Microfilament and microtubule assembly is required for the propagation of inositol trisphosphate receptor-induced Ca2+ waves in bovine aortic endothelial cells

Abstract

Ca^2+^ is a highly versatile second messenger that plays a key role in the regulation of numerous cell processes. One‐way cells ensure the specificity and reliability of Ca^2+^ signals is by organizing them spatially in the form of waves that propagate throughout the cell or within a specific subcellular region. In non‐excitable cells, the inositol 1,4,5‐trisphosphate receptor (IP~3~R) is responsible for the release of Ca^2+^ from the endoplasmic reticulum. The spatial aspect of the Ca^2+^ signal depends on the organization of various elements of the Ca^2+^ signaling toolkit and varies from tissue to tissue. Ca^2+^ is implicated in many of endothelium functions that thus depend on the versatility of Ca^2+^ signaling. In the present study, we showed that the disruption of caveolae microdomains in bovine aortic endothelial cells (BAEC) with methyl‐ß‐cyclodextrin was not sufficient to disorganize the propagation of Ca^2+^ waves when the cells were stimulated with ATP or bradykinin. However, disorganizing microfilaments with latrunculin B and microtubules with colchicine both prevented the formation of Ca^2+^ waves. These results suggest that the organization of the Ca^2+^ waves mediated by IP~3~R channels does not depend on the integrity of caveolae in BAEC, but that microtubule and microfilament cytoskeleton assembly is crucial. J. Cell. Biochem. 106: 344–352, 2009. © 2008 Wiley‐Liss, Inc.

### INSTRUCTIONS FOR THE TASK
List every agent that the abstract on Ca2+ waves in endothelial cells says was used to disrupt a cell structure, and give the structure each one disrupted.

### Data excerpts
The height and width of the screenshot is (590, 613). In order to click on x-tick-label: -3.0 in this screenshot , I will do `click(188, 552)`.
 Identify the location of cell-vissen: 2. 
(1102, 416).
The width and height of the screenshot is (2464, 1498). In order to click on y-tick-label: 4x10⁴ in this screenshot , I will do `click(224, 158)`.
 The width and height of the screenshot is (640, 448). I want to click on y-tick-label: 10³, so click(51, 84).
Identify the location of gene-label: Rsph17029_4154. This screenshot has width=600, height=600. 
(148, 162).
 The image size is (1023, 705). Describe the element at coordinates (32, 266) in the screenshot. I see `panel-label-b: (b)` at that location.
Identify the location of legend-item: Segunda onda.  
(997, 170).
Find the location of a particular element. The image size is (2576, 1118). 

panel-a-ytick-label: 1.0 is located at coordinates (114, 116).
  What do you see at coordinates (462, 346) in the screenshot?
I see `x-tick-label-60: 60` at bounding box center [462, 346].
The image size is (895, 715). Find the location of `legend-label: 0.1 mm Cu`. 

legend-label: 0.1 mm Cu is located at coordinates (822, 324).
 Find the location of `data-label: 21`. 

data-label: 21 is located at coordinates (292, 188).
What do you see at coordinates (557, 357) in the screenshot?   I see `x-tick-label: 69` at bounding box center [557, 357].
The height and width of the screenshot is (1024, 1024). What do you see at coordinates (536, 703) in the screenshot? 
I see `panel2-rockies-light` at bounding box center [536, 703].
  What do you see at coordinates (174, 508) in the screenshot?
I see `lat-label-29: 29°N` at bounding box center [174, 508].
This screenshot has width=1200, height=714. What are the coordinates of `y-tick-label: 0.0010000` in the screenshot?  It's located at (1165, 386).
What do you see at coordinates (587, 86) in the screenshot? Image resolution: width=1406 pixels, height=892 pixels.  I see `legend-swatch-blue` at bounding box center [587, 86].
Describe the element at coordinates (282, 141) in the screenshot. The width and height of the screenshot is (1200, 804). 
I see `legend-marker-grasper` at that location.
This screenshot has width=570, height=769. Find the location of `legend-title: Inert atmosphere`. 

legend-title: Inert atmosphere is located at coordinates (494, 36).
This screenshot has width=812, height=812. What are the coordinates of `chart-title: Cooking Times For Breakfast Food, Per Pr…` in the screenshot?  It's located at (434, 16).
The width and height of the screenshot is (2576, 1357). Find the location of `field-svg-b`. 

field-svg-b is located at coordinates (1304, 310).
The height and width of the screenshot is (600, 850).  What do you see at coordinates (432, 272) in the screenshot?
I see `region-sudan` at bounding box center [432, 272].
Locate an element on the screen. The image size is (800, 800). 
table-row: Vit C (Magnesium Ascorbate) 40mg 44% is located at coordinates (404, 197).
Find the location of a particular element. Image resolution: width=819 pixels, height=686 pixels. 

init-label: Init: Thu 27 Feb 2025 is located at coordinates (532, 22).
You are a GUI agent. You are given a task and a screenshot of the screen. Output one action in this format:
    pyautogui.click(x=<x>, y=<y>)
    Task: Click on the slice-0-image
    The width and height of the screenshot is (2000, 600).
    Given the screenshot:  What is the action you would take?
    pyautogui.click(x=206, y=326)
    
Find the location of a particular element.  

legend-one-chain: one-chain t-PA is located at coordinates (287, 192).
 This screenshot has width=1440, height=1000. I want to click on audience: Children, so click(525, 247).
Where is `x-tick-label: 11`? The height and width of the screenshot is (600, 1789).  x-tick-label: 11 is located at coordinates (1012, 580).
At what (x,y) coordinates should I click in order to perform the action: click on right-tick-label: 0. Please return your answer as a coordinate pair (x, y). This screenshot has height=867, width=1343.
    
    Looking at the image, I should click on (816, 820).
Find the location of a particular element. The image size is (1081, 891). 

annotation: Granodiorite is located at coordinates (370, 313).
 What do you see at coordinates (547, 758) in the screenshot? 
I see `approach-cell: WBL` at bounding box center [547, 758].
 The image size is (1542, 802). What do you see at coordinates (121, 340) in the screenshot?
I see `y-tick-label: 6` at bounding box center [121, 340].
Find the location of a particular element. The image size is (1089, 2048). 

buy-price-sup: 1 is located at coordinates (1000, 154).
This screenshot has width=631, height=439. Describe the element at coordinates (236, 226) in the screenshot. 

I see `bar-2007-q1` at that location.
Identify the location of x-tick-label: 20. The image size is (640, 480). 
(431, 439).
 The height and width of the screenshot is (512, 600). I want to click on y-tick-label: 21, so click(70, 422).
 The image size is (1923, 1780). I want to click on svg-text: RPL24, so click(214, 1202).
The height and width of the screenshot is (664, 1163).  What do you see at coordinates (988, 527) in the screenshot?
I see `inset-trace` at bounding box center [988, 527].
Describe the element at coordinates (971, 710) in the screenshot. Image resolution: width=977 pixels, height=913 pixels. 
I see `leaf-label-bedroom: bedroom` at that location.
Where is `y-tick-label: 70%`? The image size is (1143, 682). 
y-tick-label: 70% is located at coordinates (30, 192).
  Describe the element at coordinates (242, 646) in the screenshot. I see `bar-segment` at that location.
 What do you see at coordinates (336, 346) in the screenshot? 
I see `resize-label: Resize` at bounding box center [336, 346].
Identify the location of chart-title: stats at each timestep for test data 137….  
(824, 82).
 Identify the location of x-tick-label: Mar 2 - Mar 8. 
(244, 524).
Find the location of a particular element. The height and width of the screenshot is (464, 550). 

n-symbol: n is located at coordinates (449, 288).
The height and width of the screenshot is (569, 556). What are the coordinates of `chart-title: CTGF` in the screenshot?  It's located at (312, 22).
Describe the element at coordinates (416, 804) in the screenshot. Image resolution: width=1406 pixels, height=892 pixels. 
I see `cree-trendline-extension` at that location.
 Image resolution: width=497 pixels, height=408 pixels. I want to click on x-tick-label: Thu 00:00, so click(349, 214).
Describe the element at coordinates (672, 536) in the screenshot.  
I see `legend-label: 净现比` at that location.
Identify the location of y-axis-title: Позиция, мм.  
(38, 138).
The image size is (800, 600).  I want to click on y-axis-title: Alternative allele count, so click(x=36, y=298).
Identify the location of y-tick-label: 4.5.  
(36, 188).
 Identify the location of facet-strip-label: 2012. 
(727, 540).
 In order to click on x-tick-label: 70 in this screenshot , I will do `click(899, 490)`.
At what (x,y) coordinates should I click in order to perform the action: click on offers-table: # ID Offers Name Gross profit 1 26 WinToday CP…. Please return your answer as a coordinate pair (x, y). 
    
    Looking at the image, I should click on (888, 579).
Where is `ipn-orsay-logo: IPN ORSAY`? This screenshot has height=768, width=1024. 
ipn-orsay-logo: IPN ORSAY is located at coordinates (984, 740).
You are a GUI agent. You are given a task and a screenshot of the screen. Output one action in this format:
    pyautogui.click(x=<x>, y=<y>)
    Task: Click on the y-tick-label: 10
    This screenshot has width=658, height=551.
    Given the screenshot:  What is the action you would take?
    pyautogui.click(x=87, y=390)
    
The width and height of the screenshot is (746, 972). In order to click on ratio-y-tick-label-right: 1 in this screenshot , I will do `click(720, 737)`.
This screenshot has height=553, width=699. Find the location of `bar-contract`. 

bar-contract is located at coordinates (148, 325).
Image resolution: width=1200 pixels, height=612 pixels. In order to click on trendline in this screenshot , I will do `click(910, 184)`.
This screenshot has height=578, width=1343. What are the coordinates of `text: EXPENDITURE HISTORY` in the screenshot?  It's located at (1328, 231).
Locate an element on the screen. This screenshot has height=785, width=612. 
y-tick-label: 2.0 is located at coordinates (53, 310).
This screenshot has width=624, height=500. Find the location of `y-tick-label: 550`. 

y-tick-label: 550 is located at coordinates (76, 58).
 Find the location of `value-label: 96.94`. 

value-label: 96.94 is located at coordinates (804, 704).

### OUTPUT OF THE TASK
- methyl‐ß‐cyclodextrin: caveolae microdomains
- latrunculin B: microfilaments
- colchicine: microtubules